* Exercise
Repeat the stretch of entries below from the line with "TV Shows (388, 44)" through the line with "Movies (301, 44)". Include both ends and add nothing.

*** Opening Supplied records ***

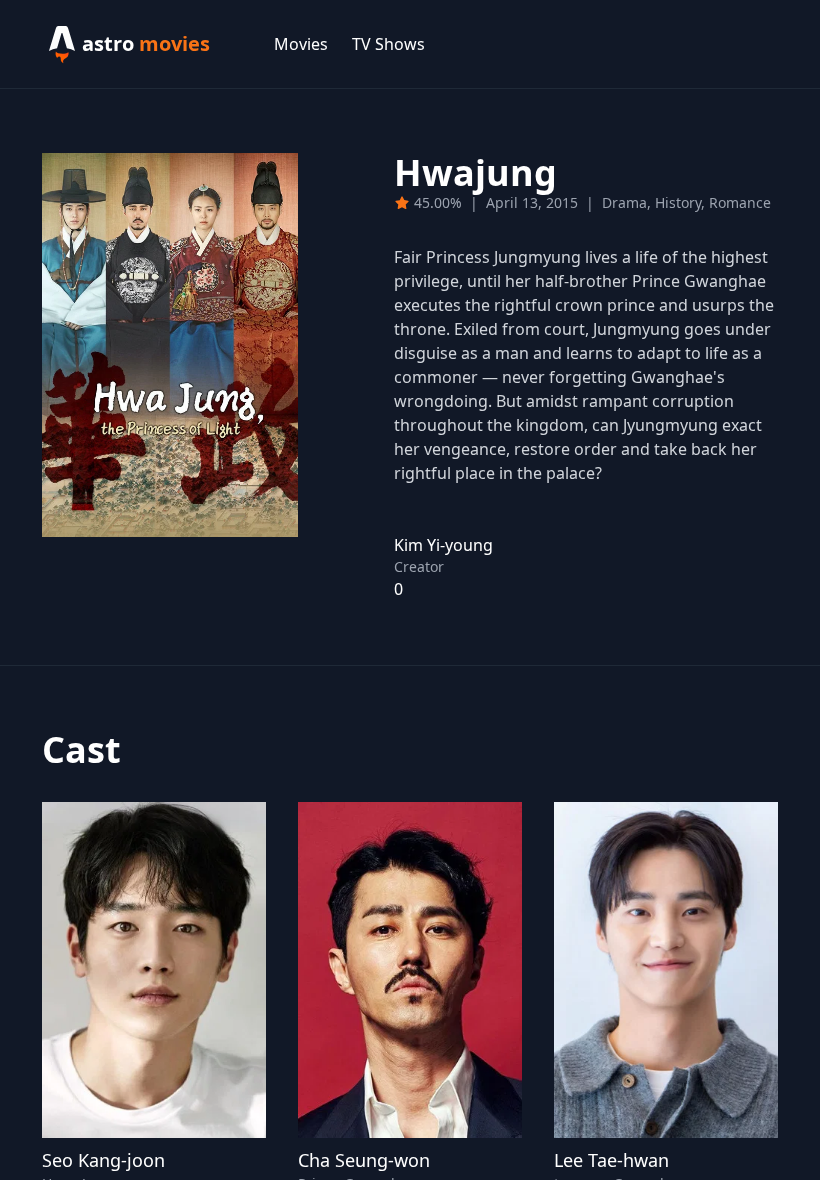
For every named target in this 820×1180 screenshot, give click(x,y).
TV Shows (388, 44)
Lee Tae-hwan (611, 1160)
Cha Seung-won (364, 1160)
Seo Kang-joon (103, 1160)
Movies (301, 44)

*** Closing Supplied records ***
*** Opening Supplied records ***

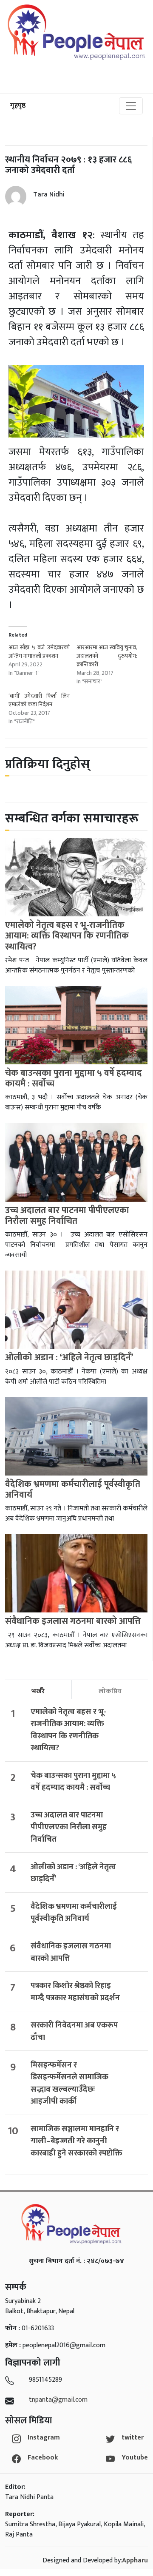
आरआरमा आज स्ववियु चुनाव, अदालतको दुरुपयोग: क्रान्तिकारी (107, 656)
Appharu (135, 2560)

*** Closing Supplied records ***

* Output for this task
TV Shows (388, 44)
Lee Tae-hwan (611, 1160)
Cha Seung-won (364, 1160)
Seo Kang-joon (103, 1160)
Movies (301, 44)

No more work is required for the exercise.